Assignment:
Repeat, word for word and with nothing added, each line from the one containing "How do I perform: Click" to the final line of the data, keeping both ends. Pictures are not part of the copy.
═══ Material provided
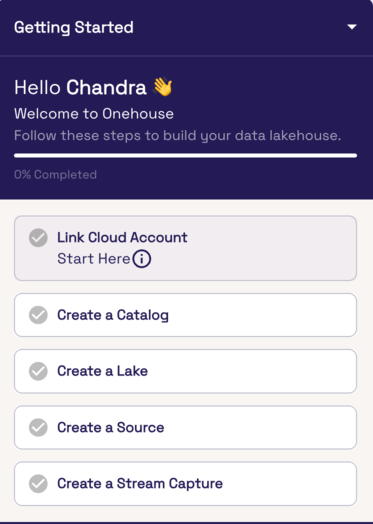Click the 0% Completed label
Screen dimensions: 373x524
tap(55, 174)
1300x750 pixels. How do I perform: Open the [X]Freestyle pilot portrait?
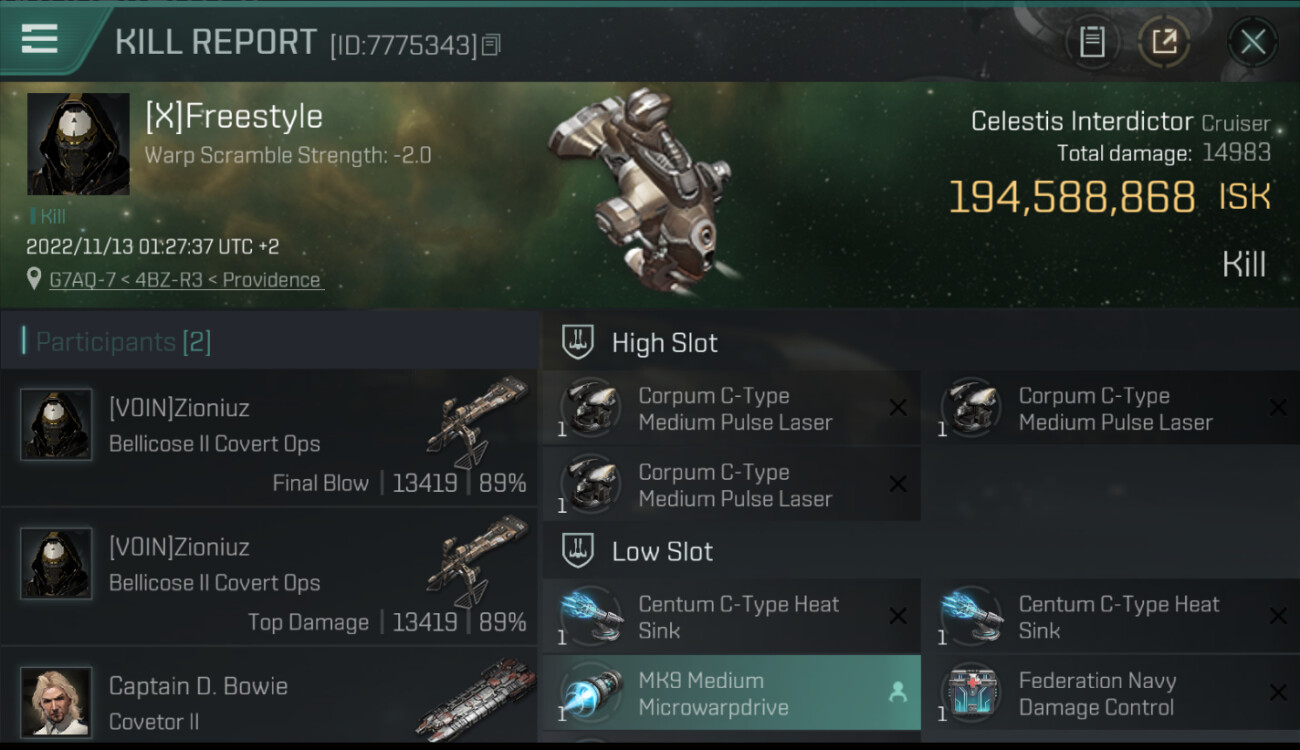coord(78,144)
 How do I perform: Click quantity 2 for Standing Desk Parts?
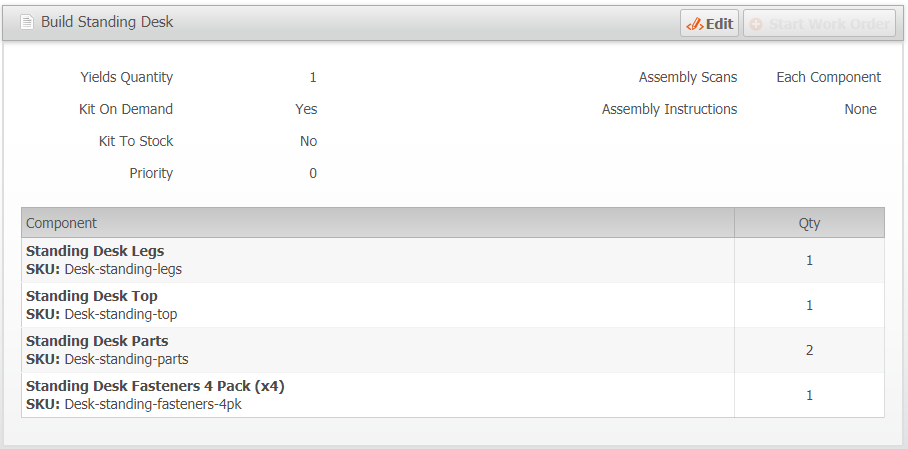click(809, 350)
══════
Reply:
 How do I perform: Click quantity 2 for Standing Desk Parts?
click(809, 350)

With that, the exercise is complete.